(Data extracted from a collection)
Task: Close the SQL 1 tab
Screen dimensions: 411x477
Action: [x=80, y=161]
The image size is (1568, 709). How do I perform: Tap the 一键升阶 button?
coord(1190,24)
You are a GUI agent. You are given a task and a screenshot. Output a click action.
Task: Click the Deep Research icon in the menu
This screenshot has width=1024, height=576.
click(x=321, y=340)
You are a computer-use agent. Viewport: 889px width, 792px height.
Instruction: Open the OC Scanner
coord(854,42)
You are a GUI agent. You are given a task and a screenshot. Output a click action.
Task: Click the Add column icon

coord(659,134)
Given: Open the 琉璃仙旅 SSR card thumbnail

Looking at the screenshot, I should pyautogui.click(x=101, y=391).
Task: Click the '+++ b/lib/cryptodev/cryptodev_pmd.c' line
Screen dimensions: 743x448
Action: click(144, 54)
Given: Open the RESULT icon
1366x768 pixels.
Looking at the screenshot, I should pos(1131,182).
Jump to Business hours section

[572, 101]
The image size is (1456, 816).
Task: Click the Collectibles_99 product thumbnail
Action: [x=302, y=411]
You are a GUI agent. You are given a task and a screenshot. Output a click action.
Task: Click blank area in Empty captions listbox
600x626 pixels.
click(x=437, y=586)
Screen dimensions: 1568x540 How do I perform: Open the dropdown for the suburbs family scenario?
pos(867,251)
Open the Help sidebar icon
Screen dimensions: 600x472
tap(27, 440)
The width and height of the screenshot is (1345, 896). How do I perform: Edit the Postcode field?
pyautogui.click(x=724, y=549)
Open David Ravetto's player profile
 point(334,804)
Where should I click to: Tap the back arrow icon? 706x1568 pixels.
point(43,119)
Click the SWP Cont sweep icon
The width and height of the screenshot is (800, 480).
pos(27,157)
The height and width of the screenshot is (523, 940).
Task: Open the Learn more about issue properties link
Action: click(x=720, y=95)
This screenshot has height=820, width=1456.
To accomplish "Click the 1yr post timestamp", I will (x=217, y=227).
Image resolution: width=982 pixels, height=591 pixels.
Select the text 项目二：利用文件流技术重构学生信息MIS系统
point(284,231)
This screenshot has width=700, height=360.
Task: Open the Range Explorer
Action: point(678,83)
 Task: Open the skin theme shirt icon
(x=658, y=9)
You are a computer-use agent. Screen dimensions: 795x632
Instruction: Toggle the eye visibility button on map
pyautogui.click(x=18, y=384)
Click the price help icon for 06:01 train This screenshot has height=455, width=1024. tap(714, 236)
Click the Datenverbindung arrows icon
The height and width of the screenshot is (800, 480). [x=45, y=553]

DESCRIPTION OF THE TASK: Once more, write out all of the entries above exactly.

RESULT OF THIS TASK:
Task: Close the SQL 1 tab
Screen dimensions: 411x477
Action: [x=80, y=161]
The image size is (1568, 709). How do I perform: Tap the 一键升阶 button?
coord(1190,24)
You are a GUI agent. You are given a task and a screenshot. Output a click action.
Task: Click the Deep Research icon in the menu
This screenshot has width=1024, height=576.
click(x=321, y=340)
You are a computer-use agent. Viewport: 889px width, 792px height.
Instruction: Open the OC Scanner
coord(854,42)
You are a GUI agent. You are given a task and a screenshot. Output a click action.
Task: Click the Add column icon

coord(659,134)
Given: Open the 琉璃仙旅 SSR card thumbnail

Looking at the screenshot, I should pyautogui.click(x=101, y=391).
Task: Click the '+++ b/lib/cryptodev/cryptodev_pmd.c' line
Screen dimensions: 743x448
Action: click(144, 54)
Given: Open the RESULT icon
1366x768 pixels.
Looking at the screenshot, I should pos(1131,182).
Jump to Business hours section

[572, 101]
The image size is (1456, 816).
Task: Click the Collectibles_99 product thumbnail
Action: [x=302, y=411]
You are a GUI agent. You are given a task and a screenshot. Output a click action.
Task: Click blank area in Empty captions listbox
600x626 pixels.
click(x=437, y=586)
Screen dimensions: 1568x540 How do I perform: Open the dropdown for the suburbs family scenario?
pos(867,251)
Open the Help sidebar icon
Screen dimensions: 600x472
tap(27, 440)
The width and height of the screenshot is (1345, 896). How do I perform: Edit the Postcode field?
pyautogui.click(x=724, y=549)
Open David Ravetto's player profile
 point(334,804)
Where should I click to: Tap the back arrow icon? 706x1568 pixels.
point(43,119)
Click the SWP Cont sweep icon
The width and height of the screenshot is (800, 480).
pos(27,157)
The height and width of the screenshot is (523, 940).
Task: Open the Learn more about issue properties link
Action: click(x=720, y=95)
This screenshot has height=820, width=1456.
To accomplish "Click the 1yr post timestamp", I will (x=217, y=227).
Image resolution: width=982 pixels, height=591 pixels.
Select the text 项目二：利用文件流技术重构学生信息MIS系统
point(284,231)
This screenshot has width=700, height=360.
Task: Open the Range Explorer
Action: point(678,83)
 Task: Open the skin theme shirt icon
(x=658, y=9)
You are a computer-use agent. Screen dimensions: 795x632
Instruction: Toggle the eye visibility button on map
pyautogui.click(x=18, y=384)
Click the price help icon for 06:01 train This screenshot has height=455, width=1024. tap(714, 236)
Click the Datenverbindung arrows icon
The height and width of the screenshot is (800, 480). [x=45, y=553]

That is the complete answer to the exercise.